Colin Nederkoorn, founder & CEO at Customer.io, on the CDP layer in messaging

Interview
I think other folks are borrowing that term, but they don't actually offer that functionality.
Analyzed 5 sources

The real divide here is open routing versus bundled customer records. Customer.io is trying to sell a CDP as neutral plumbing that can take event data from an app or warehouse, reshape it, and send it to many downstream tools, including competing messaging products. The point is not just storing profiles inside one app, but acting as the pipe between systems so teams can swap destinations without rebuilding their tracking setup.

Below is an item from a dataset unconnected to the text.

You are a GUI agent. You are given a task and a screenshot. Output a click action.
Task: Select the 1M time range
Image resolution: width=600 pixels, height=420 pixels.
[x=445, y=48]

  • In this framing, a true CDP does three concrete jobs. It collects event data from apps and databases, lets teams filter or transform fields like removing PII, and forwards that data to other destinations such as warehouses, analytics tools, and messaging products. That is the Segment, mParticle, RudderStack model Colin is comparing against.
  • Klaviyo and Intercom are built first as application suites. Klaviyo grew as a vertically integrated ecommerce marketing stack with its own tracking snippet, CRM, email, SMS, and later CDP positioning. Intercom has increasingly centered its product around customer service. In both cases, the data layer primarily strengthens the home product bundle rather than serving as neutral infrastructure across rival tools.
  • That distinction matters because control of the data pipe changes switching costs. Segment became strategically powerful by sitting in application code and routing customer data to any destination, which made downstream apps easier to replace. Customer.io is copying that playbook at a smaller scale, using Data Pipelines to reduce dependence on outside CDPs and make Journeys easier to adopt later.

Going forward, more messaging and support platforms will keep adopting CDP language because the customer data layer is where retention and expansion economics concentrate. The winners will be split between open routers that become default infrastructure, and bundled suites that use data ownership to sell more adjacent products. Customer.io is clearly aiming for the open, interoperable side of that line.